Records for this exercise
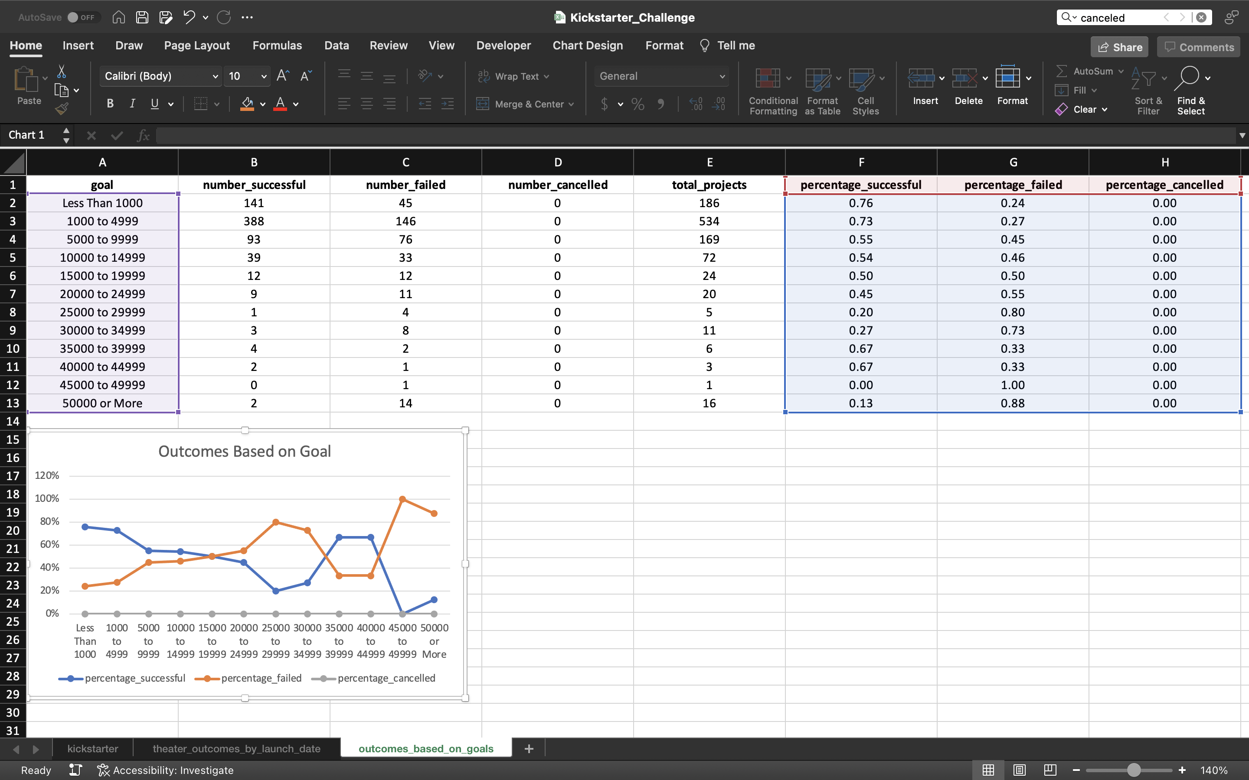Image resolution: width=1249 pixels, height=780 pixels.
Task: Open the kickstarter sheet tab
Action: 92,748
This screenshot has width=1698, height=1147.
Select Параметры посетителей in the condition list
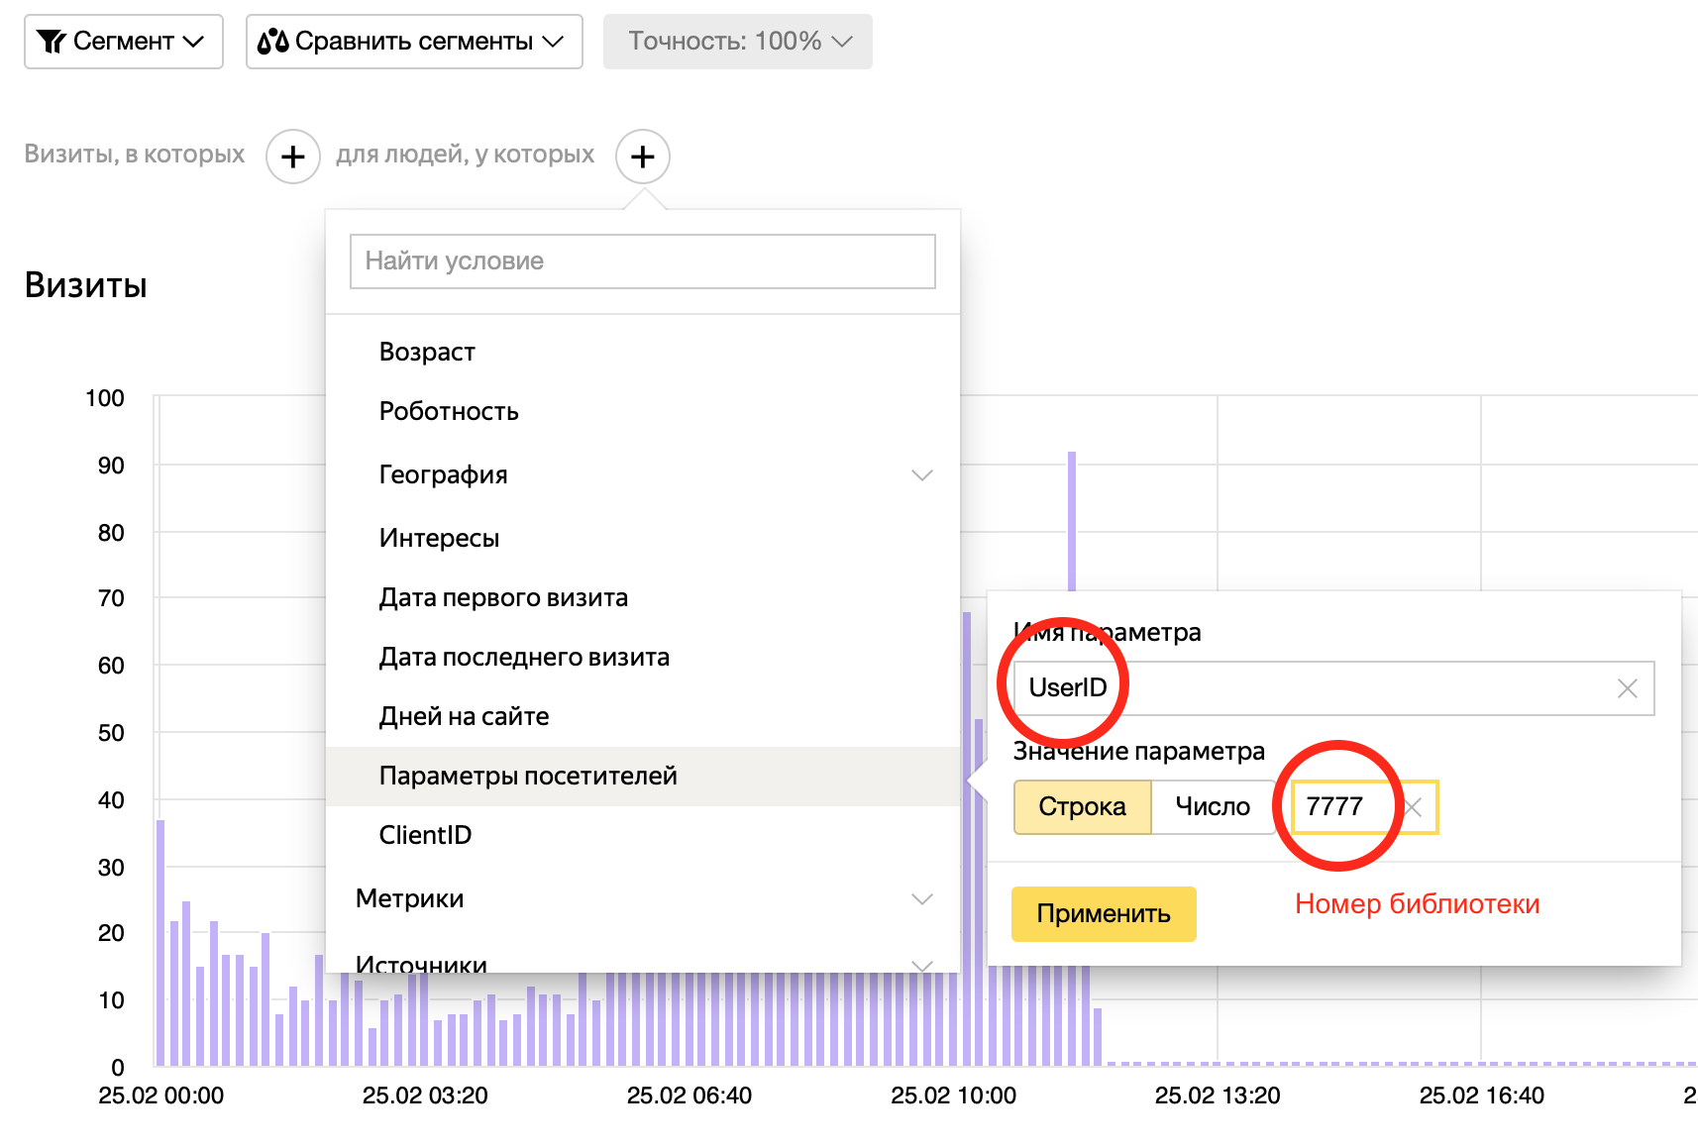528,777
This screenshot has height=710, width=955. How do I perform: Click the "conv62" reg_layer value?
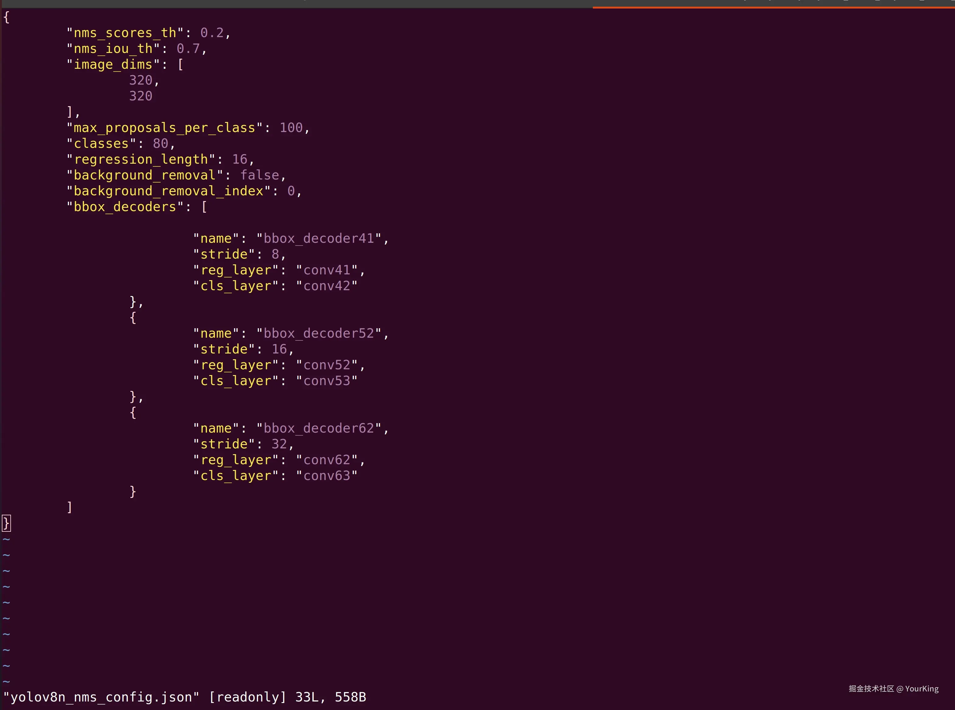pyautogui.click(x=327, y=460)
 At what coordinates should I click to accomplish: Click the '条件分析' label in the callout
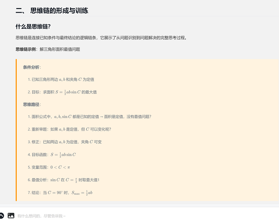click(x=31, y=68)
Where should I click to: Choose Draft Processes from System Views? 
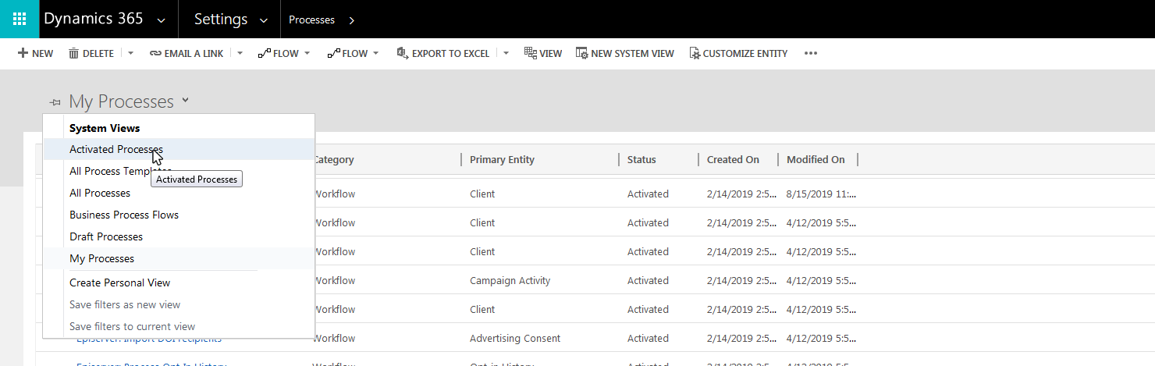(106, 237)
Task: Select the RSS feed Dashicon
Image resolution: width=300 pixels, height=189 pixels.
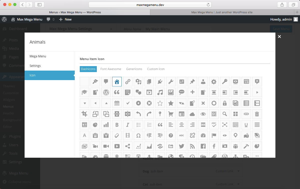Action: [x=192, y=146]
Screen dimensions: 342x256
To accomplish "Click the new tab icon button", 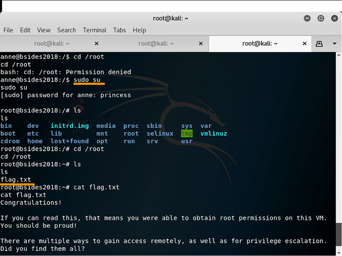I will 319,43.
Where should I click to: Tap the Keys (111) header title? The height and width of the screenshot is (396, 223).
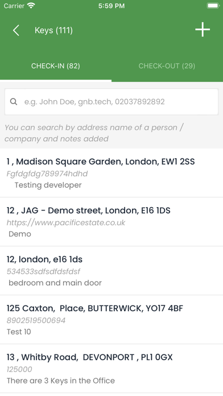tap(53, 30)
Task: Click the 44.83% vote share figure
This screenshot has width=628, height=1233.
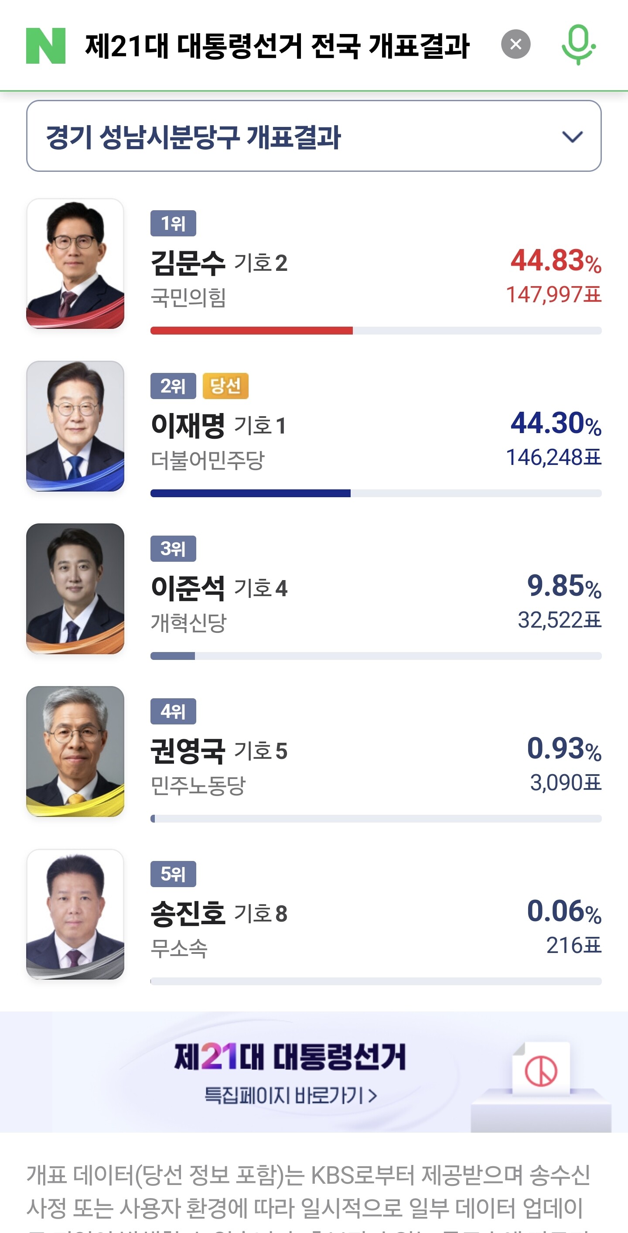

Task description
Reproduce verbatim the lines from the one containing "Where should I click to: Tap" through the final line, both included, and omit the pictures.

Full response
Where should I click to: Tap the Keys (111) header title? The height and width of the screenshot is (396, 223).
tap(53, 30)
Task: Click the 44.83% vote share figure
This screenshot has width=628, height=1233.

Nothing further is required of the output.